-------- Supplied records --------

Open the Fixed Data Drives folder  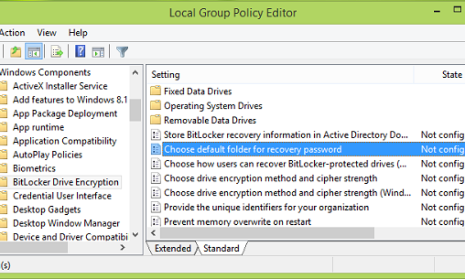pos(198,91)
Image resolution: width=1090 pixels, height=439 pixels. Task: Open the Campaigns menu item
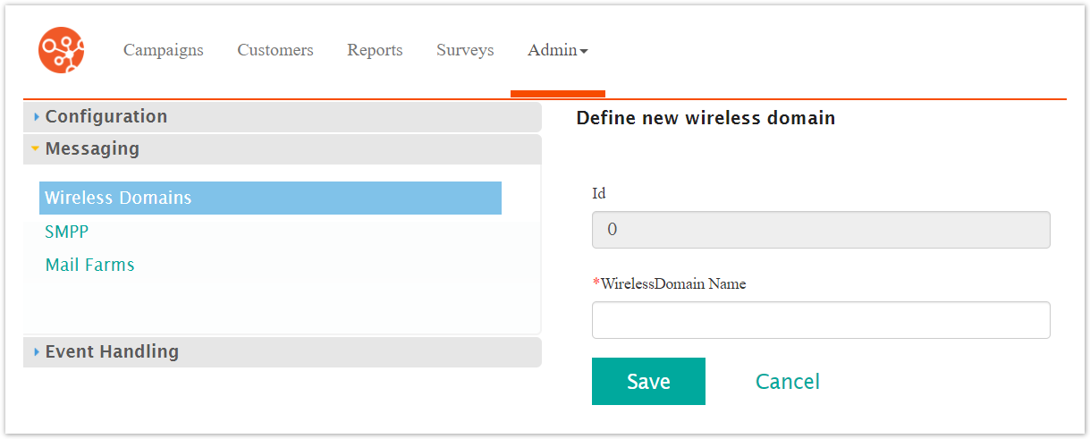pos(164,50)
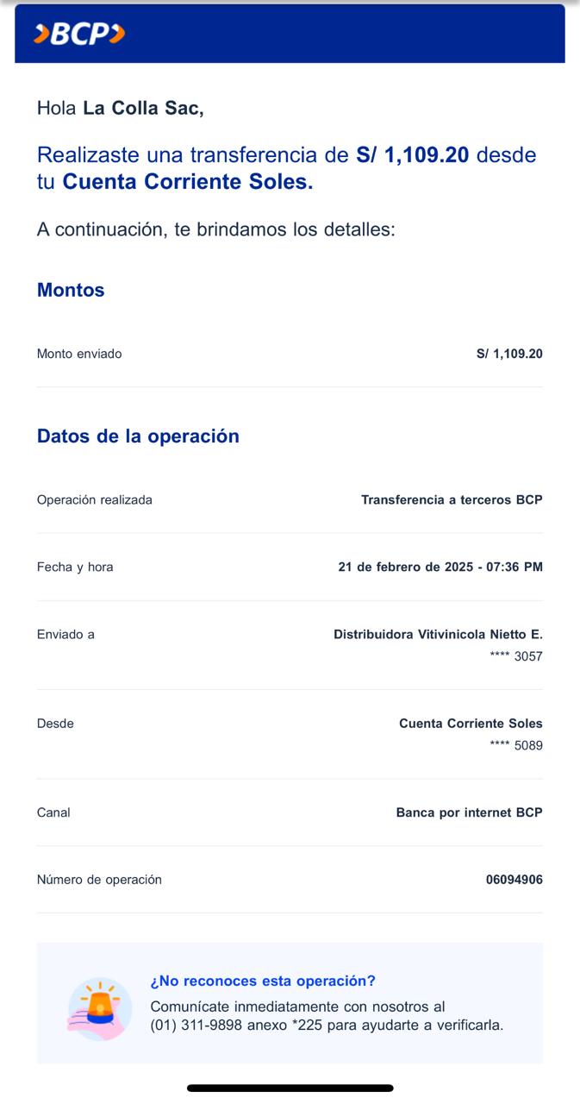The image size is (580, 1104).
Task: Click the BCP logo in the header
Action: tap(79, 34)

--------

Extract exactly the lines above from the line containing "Image resolution: width=1090" through the last one, both ends included, but not the pictures.

Written reply>
Image resolution: width=1090 pixels, height=439 pixels. Task: Open the Campaigns menu item
pos(164,50)
The image size is (580, 1104).
Task: Click the BCP logo in the header
Action: tap(79, 34)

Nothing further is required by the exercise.